Stored records:
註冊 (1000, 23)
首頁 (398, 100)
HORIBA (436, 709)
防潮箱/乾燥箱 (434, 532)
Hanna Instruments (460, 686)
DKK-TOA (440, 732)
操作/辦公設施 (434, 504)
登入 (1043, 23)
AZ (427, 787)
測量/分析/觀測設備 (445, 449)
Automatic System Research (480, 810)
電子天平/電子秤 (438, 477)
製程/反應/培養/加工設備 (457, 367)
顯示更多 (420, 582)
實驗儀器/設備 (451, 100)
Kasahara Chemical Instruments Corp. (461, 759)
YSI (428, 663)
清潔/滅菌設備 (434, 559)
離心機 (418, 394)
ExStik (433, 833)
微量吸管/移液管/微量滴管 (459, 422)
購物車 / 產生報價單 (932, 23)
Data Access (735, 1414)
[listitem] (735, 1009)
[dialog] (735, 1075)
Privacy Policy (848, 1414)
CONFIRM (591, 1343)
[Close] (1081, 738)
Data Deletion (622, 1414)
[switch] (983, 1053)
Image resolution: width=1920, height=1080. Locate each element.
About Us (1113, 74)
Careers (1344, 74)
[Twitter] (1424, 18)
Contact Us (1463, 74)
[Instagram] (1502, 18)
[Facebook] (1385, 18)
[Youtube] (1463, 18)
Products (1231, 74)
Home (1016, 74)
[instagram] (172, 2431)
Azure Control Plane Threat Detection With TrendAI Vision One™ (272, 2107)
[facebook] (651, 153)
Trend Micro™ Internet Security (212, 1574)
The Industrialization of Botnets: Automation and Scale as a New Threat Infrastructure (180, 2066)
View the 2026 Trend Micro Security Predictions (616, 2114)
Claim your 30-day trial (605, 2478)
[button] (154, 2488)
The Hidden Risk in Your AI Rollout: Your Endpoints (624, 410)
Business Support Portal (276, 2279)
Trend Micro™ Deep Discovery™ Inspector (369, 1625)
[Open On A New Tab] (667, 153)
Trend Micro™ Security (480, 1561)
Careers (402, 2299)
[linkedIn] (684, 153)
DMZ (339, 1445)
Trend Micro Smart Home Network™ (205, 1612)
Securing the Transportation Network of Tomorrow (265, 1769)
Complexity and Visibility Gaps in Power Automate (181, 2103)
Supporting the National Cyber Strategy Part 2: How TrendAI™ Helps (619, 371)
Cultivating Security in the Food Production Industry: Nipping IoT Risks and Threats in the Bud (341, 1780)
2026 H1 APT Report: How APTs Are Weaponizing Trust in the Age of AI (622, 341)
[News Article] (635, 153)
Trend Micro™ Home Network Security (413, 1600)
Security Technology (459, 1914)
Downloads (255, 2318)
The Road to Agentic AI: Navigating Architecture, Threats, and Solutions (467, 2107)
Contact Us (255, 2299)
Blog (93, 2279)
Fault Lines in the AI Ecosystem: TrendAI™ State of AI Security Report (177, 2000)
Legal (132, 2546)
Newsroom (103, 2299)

#### Exercise
Copy out each line of the records where the word "Home" appears.

#### Response to the task
Home (1016, 74)
Trend Micro Smart Home Network™ (205, 1612)
Trend Micro™ Home Network Security (413, 1600)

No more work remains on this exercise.